#### TEXTO EXTRAÍDO
+--
LA VOLUNTAD DE LA ÚLTIMA ABADESA
Jun 20 2013

LAS CARTAS DE ANTONIA PALACIO RECREAN, DE LA MANO DE ANDRES MARTÍNEZ VEGA, CRONISTA OFICIAL DE PILOÑA (ASTURIAS), LOS ÚLTIMOS DÍAS DE LAS MONJAS EN LA VEGA

Andrés Martínez Vega. / miki lópez
Andrés Martínez Vega. / miki lópez

¿Qué hubiera deseado la última abadesa de Santa María de la Vega para los terrenos en lo que se asentó su comunidad y que una real orden de 1845 le restituyó, tras la desamortización? ANDRÉS MARTÍNEZ VEGA, CRONISTA OFICIAL DE PILOÑA, historiador y subdirector del Real Instituto de Estudios Asturianos (RIDEA), no duda un instante: «El bien público». Así se manifestaba en los días de la expulsión Antonia Palacio, una asturiana de familia noble, con gran formación y sensibilidad: «Hemos sido expulsadas en nombre del bien público y en nombre de él lo aceptamos».

MARTÍNEZ VEGA, que hoy, a las siete y media de la tarde, abre las sesiones académicas del RIDEA hablando del «ocaso del Monasterio de la Vega de Oviedo a través de la actividad epistolar de su última abadesa», opina que la mejor manera de cumplir sus deseos es «conservar la Vega tal cual, porque en esa parcela podemos leer la historia de Oviedo, hay románico, barroco, naves industriales del XIX».

MARTÍNEZ VEGA dio con las cartas que Antonia Palacio dirigió al Alcalde, al Obispo y al Gobernador de la Diócesis defendiendo sus derechos sobre la Vega en los años ochenta, mientras investigaba para su tesis sobre el monasterio. Por aquel entonces prefirió dejarlas a un lado: su lectura le angustiaba, y se emocionaba con «el final dramático» de la comunidad benedictina de la Vega, los intentos de su abadesa para mantener su identidad y la lucha de aquel grupo de mujeres, apenas una decena diezmada por el cólera. La religiosa, hermana de una abadesa anterior de la Vega, Benita Palacio, accedió a su puesto con la cuestión de la expulsión abierta. Tenía sesenta y siete años, señala el historiador, y aún dirigió los destinos de la comunidad hasta cumplir los noventa.
+--
#### TAREAS PENDIENTES
- A) Cita el texto sobre la última abadesa de la Vega desde "MARTÍNEZ VEGA dio" hasta "cumplir los noventa.", ambos incluidos.
- B) Según el texto sobre la última abadesa de la Vega, ¿qué edad tenía Antonia Palacio cuando accedió a su puesto?
No hace falta consultar los datos.

#### DATOS MOSTRADOS
+--
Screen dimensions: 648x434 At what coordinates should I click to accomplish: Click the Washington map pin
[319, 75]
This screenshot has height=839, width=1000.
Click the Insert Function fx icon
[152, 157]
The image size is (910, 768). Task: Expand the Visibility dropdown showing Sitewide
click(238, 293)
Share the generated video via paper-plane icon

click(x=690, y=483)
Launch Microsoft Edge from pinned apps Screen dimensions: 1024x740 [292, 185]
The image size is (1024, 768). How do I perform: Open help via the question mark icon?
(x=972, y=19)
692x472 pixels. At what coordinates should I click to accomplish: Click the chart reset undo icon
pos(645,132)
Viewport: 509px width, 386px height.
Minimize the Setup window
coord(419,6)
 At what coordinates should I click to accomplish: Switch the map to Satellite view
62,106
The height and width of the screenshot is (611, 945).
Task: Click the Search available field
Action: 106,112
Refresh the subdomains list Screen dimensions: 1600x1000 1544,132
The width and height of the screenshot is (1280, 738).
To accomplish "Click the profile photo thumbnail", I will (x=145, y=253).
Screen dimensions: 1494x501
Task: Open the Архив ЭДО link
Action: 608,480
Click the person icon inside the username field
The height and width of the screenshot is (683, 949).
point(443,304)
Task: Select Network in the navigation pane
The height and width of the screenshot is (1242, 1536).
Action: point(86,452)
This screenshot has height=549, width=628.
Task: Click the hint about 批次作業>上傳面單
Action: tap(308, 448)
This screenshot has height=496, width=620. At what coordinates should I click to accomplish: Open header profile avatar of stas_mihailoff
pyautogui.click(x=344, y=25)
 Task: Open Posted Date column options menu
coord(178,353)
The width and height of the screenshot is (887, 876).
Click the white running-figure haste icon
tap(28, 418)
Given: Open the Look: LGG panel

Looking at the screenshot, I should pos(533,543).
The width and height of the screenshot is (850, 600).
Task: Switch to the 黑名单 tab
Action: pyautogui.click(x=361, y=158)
+--
#### RESPUESTAS POR TAREA
- A)
MARTÍNEZ VEGA dio con las cartas que Antonia Palacio dirigió al Alcalde, al Obispo y al Gobernador de la Diócesis defendiendo sus derechos sobre la Vega en los años ochenta, mientras investigaba para su tesis sobre el monasterio. Por aquel entonces prefirió dejarlas a un lado: su lectura le angustiaba, y se emocionaba con «el final dramático» de la comunidad benedictina de la Vega, los intentos de su abadesa para mantener su identidad y la lucha de aquel grupo de mujeres, apenas una decena diezmada por el cólera. La religiosa, hermana de una abadesa anterior de la Vega, Benita Palacio, accedió a su puesto con la cuestión de la expulsión abierta. Tenía sesenta y siete años, señala el historiador, y aún dirigió los destinos de la comunidad hasta cumplir los noventa.

- B) Tenía sesenta y siete años.